Closed alex4321 closed 1 year ago

alex4321 commented 1 year ago

Assume we have the following training script structure (copy-pasted my script):

model, tokenizer = load_llama_model_4bit_low_ram(
    config_path="../vicuna-13b-GPTQ-4bit-128g/",
    model_path="../vicuna-13b-GPTQ-4bit-128g/vicuna-13b-4bit-128g.safetensors",
    groupsize=128,
    is_v1_model=False,
)
model_to_half(model)

wrapper = AMPWrapper(model)
wrapper.apply_forward()

lora_config = LoraConfig(
    r=8,
    lora_alpha=16,
    target_modules=["q_proj", "v_proj"],
    lora_dropout=0.0,
    bias="none",
    task_type="CAUSAL_LM",
)

lora_model = get_peft_model(model, lora_config)
lora_model = lora_model_zeros_and_scales_to_half(lora_model)

apply_gradient_checkpointing(lora_model, checkpoint_ratio=1);

...

training_arguments = TrainingArguments(
    per_device_train_batch_size=1,
    per_device_eval_batch_size=1,
    gradient_accumulation_steps=1,
    warmup_steps=5,
    optim="adamw_torch",
    num_train_epochs=10,
    learning_rate=3e-4,
    fp16=True,
    logging_steps=20,
    evaluation_strategy="epoch",
    save_strategy="no",
    output_dir="lora-output-directory",
    save_total_limit=3,
    load_best_model_at_end=False,
    ddp_find_unused_parameters=False,
    report_to="none",
    label_names=["labels"],
)
trainer = IterableDatasetTrainer(
    memory_lora_model,
    train_dataset=train_dataset,
    eval_dataset=eval_dataset,
    args=training_arguments,
)
lora_model.config.use_cache = False

Don't pay much attention to classes / models, they all are subclasses of standard transformers stuff with minimal changes,

The key issue is here:

apply_gradient_checkpointing(lora_model, checkpoint_ratio=1)
training_arguments = TrainingArguments(
    ...
    evaluation_strategy="epoch",
    ...
    output_dir="lora-output-directory",
    ...
)

so we have gradient checkpointing enabled - and we have evaluation enabled in the same time.

So when huggingface trainer loop do evaluation - it switch model to model.eval mode and use torch,no_grad() or something like so, so input tensor does not need gradients.

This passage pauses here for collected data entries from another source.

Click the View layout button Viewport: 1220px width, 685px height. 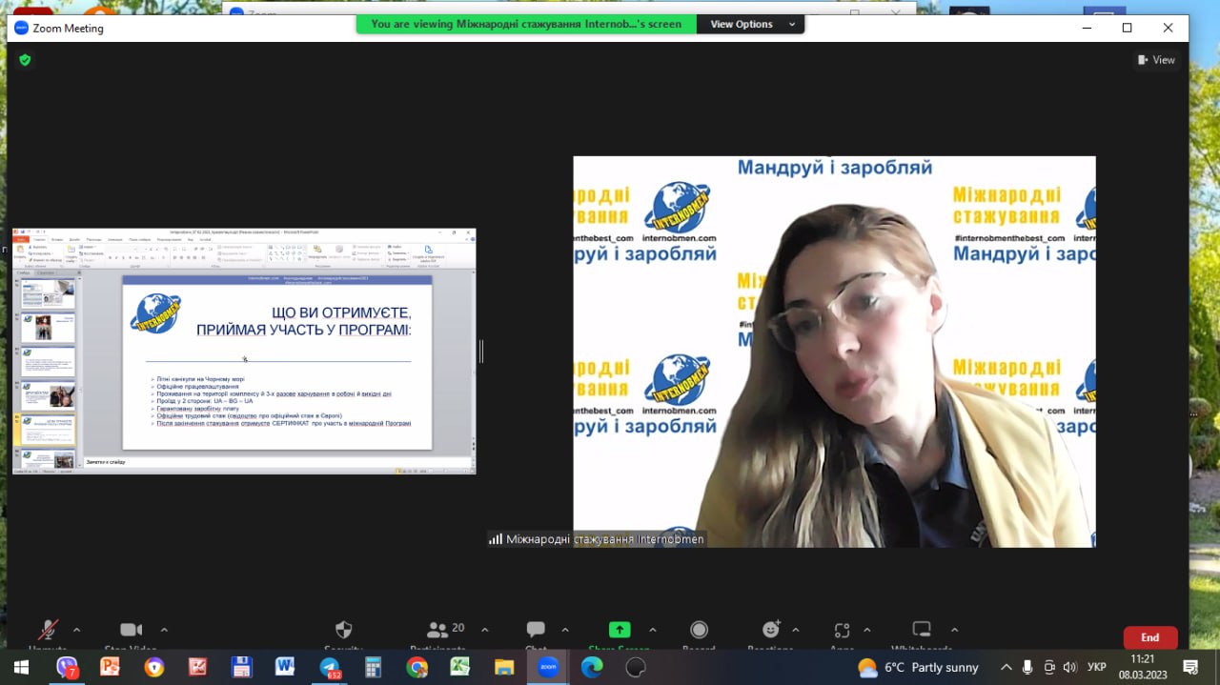click(x=1156, y=60)
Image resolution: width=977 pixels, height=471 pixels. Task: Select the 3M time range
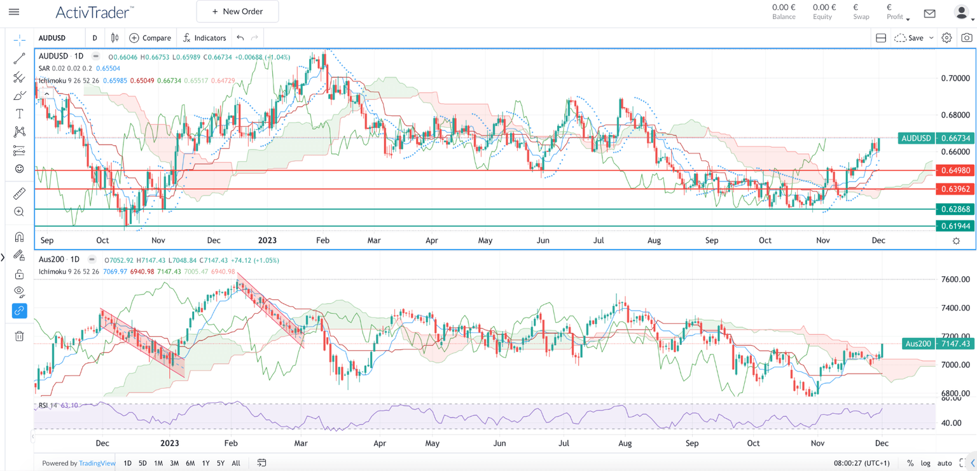click(x=174, y=463)
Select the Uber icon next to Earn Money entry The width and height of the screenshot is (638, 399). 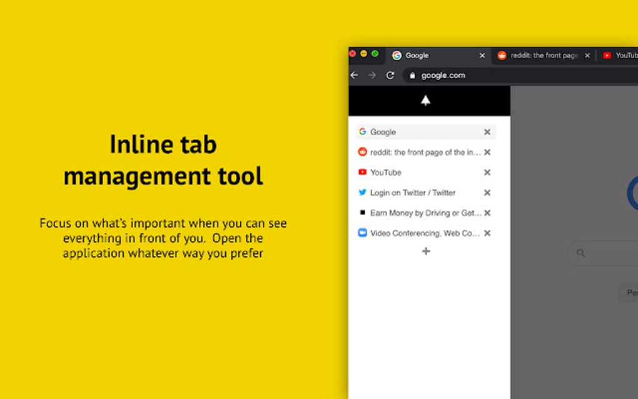click(363, 213)
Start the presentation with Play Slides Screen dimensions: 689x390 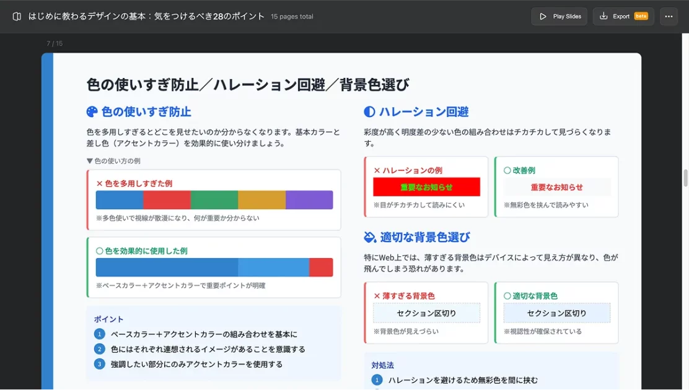coord(560,16)
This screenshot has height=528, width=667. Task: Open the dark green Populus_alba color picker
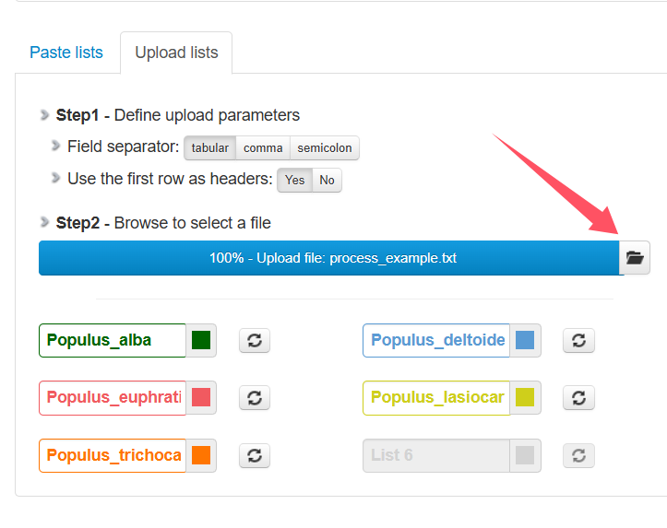pos(201,340)
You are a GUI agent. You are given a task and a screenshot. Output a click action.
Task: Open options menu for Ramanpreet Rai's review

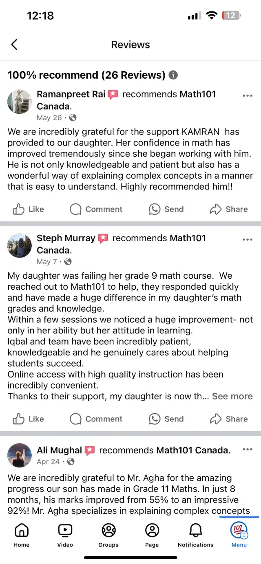(x=248, y=96)
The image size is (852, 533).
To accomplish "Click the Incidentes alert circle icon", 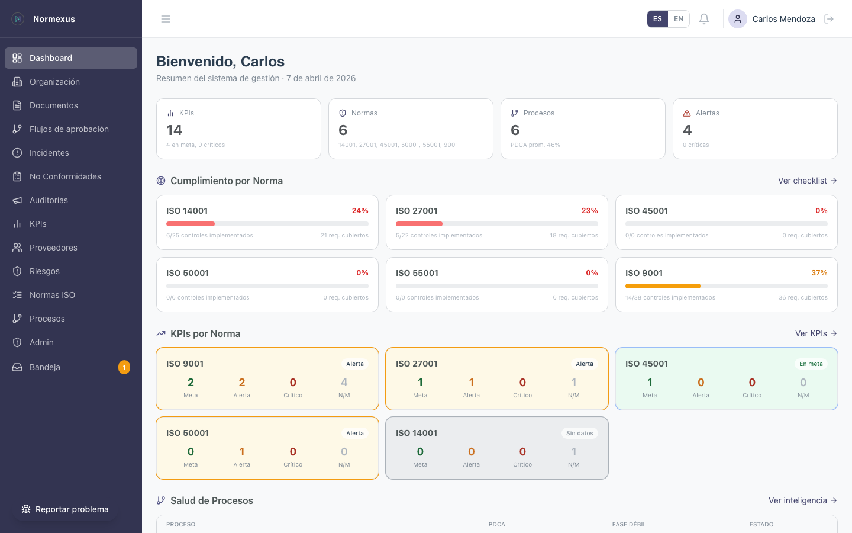I will 17,153.
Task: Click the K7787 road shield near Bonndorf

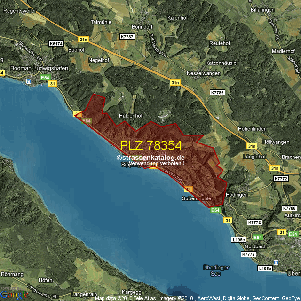Action: [127, 36]
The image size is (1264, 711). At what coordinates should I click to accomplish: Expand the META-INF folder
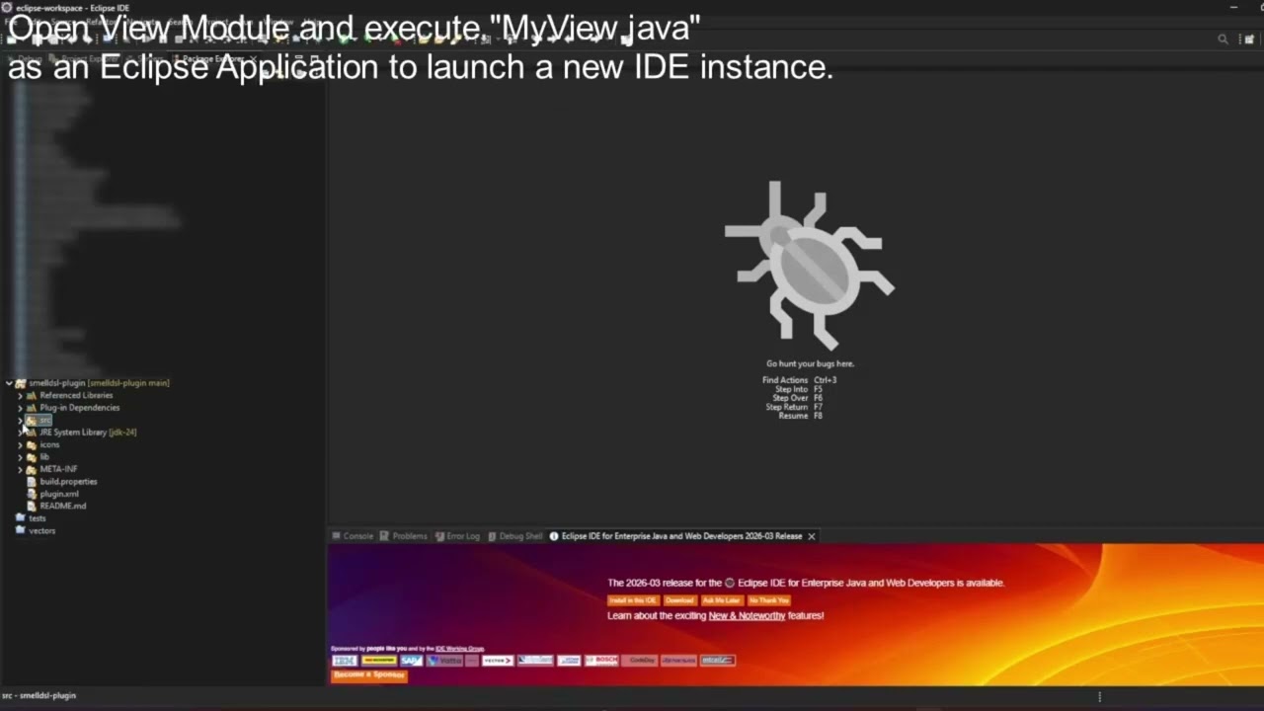pos(20,468)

Which cause the following code to make warnings:

class NewForward:

    def __init__(self, layer):
        self.layer = layer
        self.apply_patch()

    def apply_patch(self):
        self.layer.old_forward_for_cp = self.layer.forward
        self.layer.forward = self.new_forward

    def new_forward(self, *args, **kwargs):
        def func(*args):
            return self.layer.old_forward_for_cp(*args, **kwargs)
        output = checkpoint(func, *args)
        return output

warnings like this:

warnings.warn("None of the inputs have requires_grad=True. Gradients will be None")

So I suggest to replace this code with the following one:

class NewForward:

    def __init__(self, layer):
        self.layer = layer
        self.apply_patch()

    def apply_patch(self):
        self.layer.old_forward_for_cp = self.layer.forward
        self.layer.forward = self.new_forward

    def new_forward(self, *args, **kwargs):
        def func(*args):
            return self.layer.old_forward_for_cp(*args, **kwargs)

        if self.layer.training:
            output = checkpoint(func, *args)
        else:
            output = func(*args)
        return output
alex4321 commented 1 year ago

@johnsmith0031 what do you think about this way to fix these warnings? Not sure it's really ideal, because:

johnsmith0031 commented 1 year ago

Thanks, I think we can try this fix first.